** TASK DIRECTIONS **
For the word "will", tally the lines of the data that contain it and give the tally alone.

---

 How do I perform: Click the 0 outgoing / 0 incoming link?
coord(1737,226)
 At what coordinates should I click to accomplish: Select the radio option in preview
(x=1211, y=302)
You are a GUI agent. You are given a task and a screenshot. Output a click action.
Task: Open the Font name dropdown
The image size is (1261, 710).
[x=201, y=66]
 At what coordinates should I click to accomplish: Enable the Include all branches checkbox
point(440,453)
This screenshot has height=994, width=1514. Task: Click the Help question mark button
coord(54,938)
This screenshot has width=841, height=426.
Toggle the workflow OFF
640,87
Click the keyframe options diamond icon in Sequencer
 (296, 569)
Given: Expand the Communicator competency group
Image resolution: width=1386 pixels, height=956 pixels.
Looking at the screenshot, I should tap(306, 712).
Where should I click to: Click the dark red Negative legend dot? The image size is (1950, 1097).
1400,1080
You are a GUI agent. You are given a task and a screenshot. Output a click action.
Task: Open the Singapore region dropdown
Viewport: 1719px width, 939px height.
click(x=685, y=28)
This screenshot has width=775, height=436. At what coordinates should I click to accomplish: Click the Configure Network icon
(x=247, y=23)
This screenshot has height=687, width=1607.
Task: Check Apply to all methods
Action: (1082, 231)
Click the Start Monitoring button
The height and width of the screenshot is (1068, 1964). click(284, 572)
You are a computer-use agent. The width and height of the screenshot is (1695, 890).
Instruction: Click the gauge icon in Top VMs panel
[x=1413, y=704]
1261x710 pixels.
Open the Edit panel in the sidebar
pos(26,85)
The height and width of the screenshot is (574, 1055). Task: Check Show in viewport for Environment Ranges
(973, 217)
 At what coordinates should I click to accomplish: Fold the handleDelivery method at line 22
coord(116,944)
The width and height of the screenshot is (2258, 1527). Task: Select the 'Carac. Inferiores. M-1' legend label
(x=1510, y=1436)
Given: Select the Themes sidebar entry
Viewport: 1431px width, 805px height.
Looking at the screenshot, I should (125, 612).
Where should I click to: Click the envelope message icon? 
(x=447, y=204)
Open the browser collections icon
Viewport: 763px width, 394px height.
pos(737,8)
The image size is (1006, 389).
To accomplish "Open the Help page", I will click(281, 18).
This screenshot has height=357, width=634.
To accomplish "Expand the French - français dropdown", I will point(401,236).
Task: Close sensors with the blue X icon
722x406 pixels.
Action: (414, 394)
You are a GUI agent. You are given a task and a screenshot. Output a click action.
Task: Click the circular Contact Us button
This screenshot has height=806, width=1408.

---

** TASK RESPONSE **
2